In a monumental work of history and adventure, ten years in the writing, Wade Davis asks not whether George Mallory was the first to reach the summit of Everest, but rather why he kept on climbing on that fateful day. His answer lies in a single phrase uttered by one of the survivors as they retreated from the mountain: 'the price of life is death.' Mallory walked on because for him, as for all of his generation, death was but 'a frail barrier that men crossed, smiling and gallant, every day'.
What the judges said
“This fascinating historical narrative of a great adventure manages to shed new light on events and stories we thought we already knew. It’s an exciting story of human endeavour imbued with deep historical significance”
Wade Davis is Professor of Anthropology and the BC Leadership Chair in Cultures and Ecosystems at Risk at the University of British Columbia. Between 2000 and 2013 he served as Explorer-in-Residence at the National Geographic Society. Named by the NGS as one of the Explorers for the Millennium, he has been described as “a rare combination of scientist, scholar, poet and passionate defender of all of life’s diversity.”
Davis is the author of 375 scientific and popular articles and 23 books including One River (1996), The Wayfinders (2009), Into the Silence (2011) and Magdalena (2020).

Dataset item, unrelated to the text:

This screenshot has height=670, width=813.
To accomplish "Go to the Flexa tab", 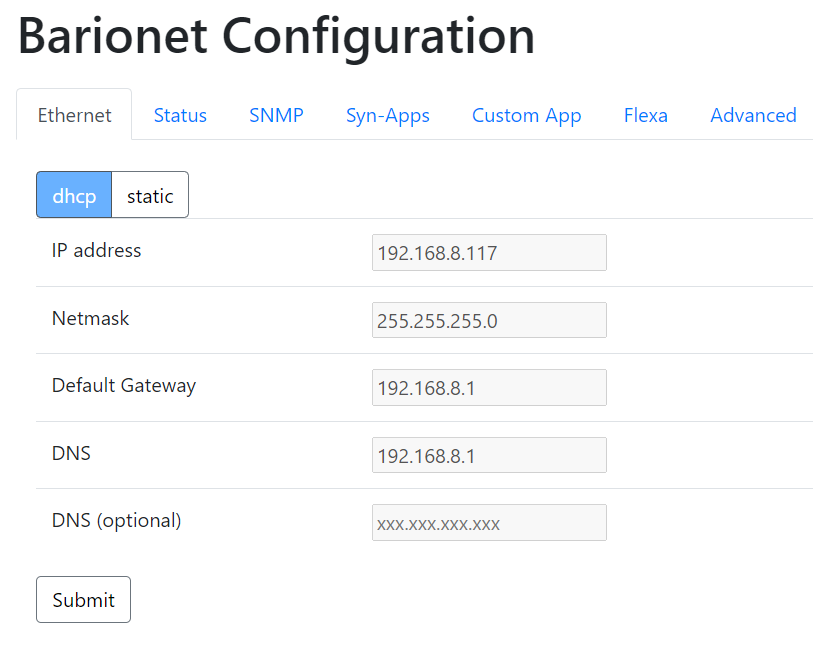I will pyautogui.click(x=645, y=115).
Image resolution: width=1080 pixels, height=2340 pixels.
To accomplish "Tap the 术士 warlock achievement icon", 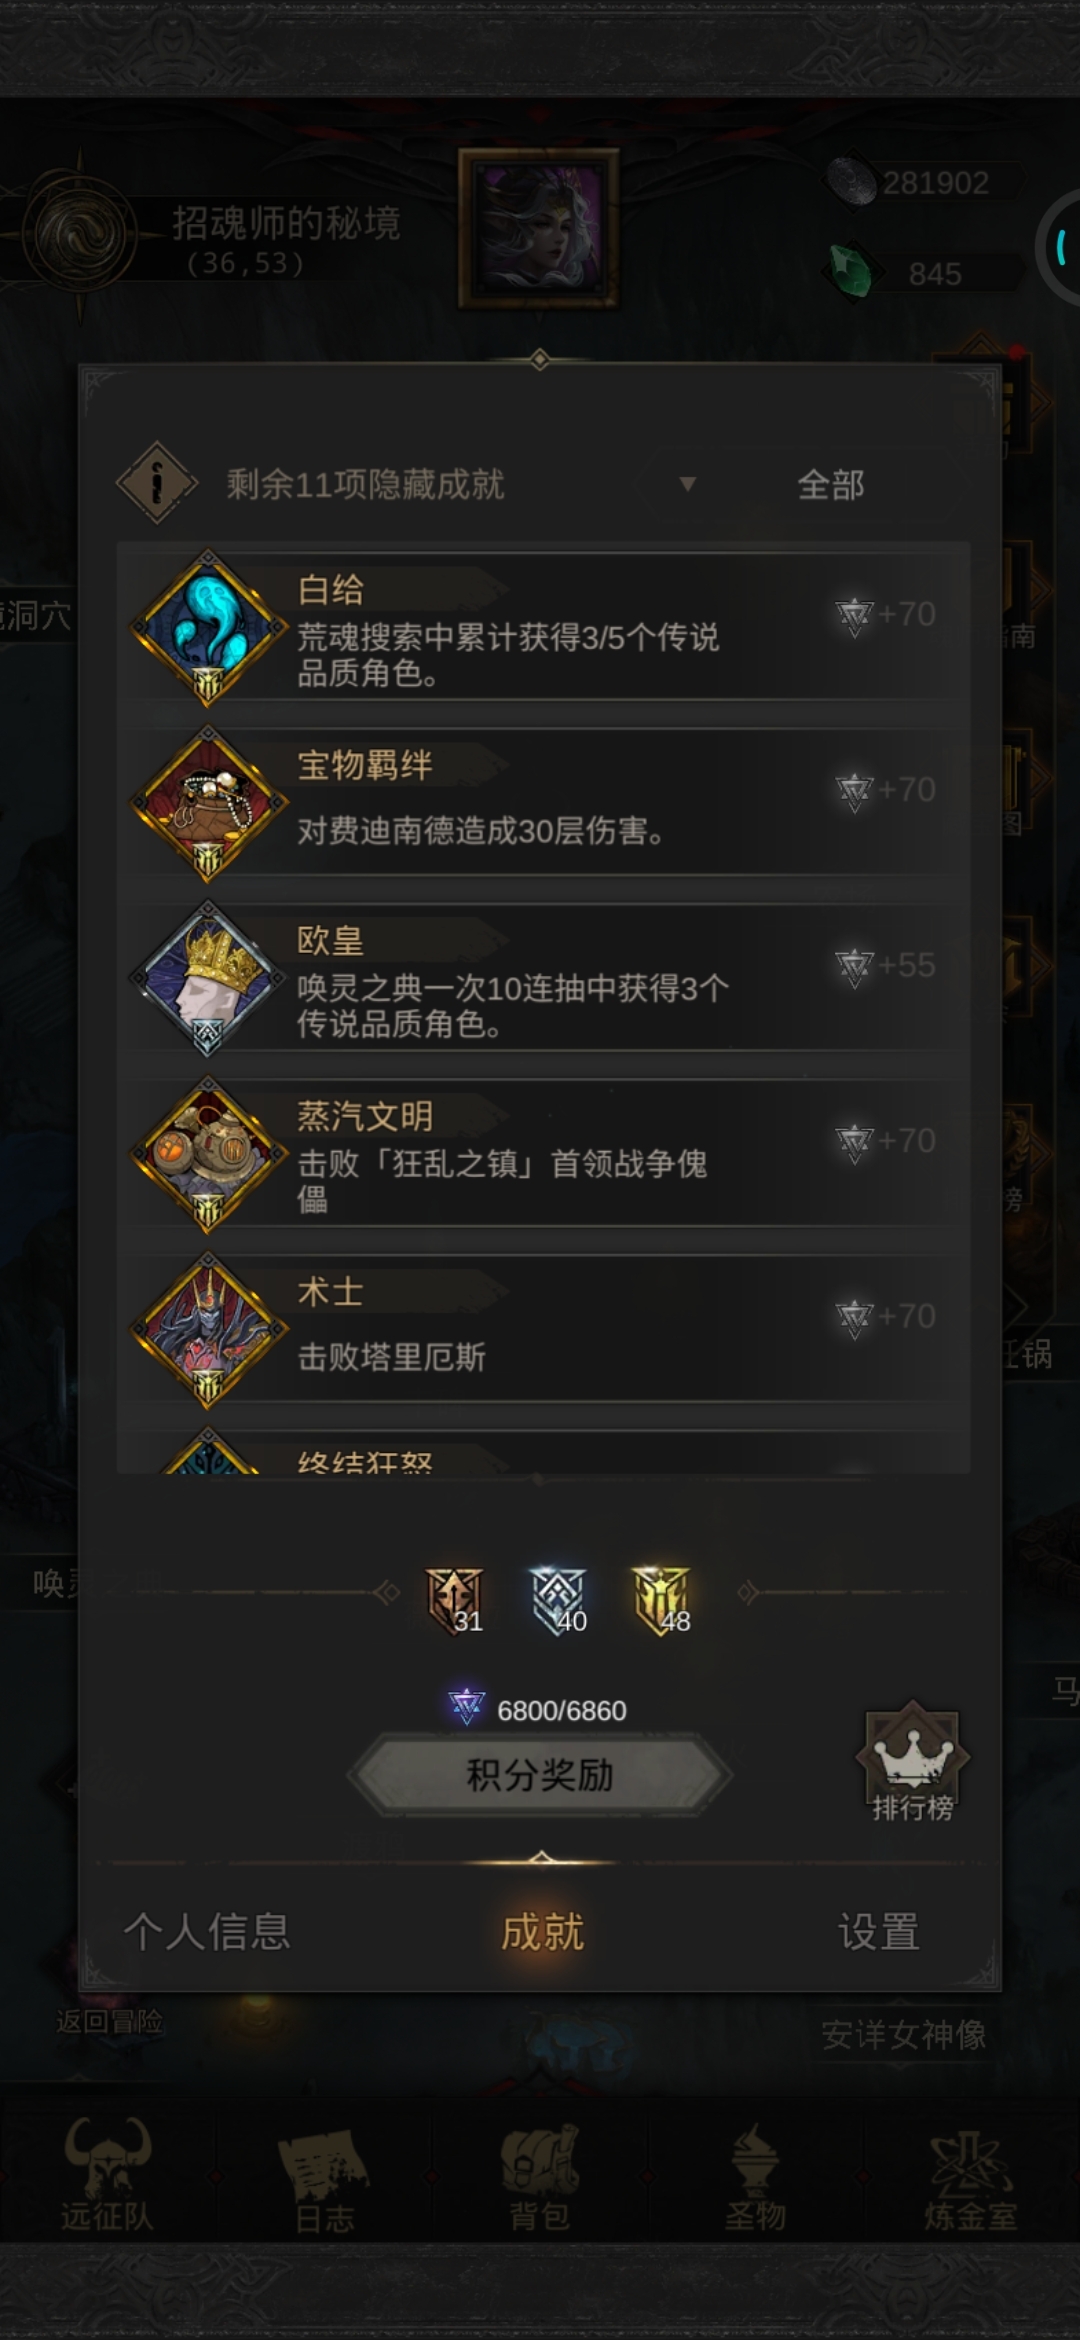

His photographs have been widely exhibited and have appeared in 37 books and 130 magazines, including National Geographic, Time, Geo, People, Men’s Journal, and Outside. He was curator of The Lost Amazon: The Photographic Journey of Richard Evans Schultes, first exhibited at the National Museum of Natural History, Smithsonian Institution. In 2012 he served as guest curator of No Strangers: Ancient Wisdom in the Modern World, at the Annenberg Space for Photography in Los Angeles. He was curator of Everest: Ascent to Glory, Bowers Museum, February 12-August 28, 2022. National Geographic has published two collections of his photographs, Light at the Edge of the World (2001) and Wade Davis: Photographs (2018).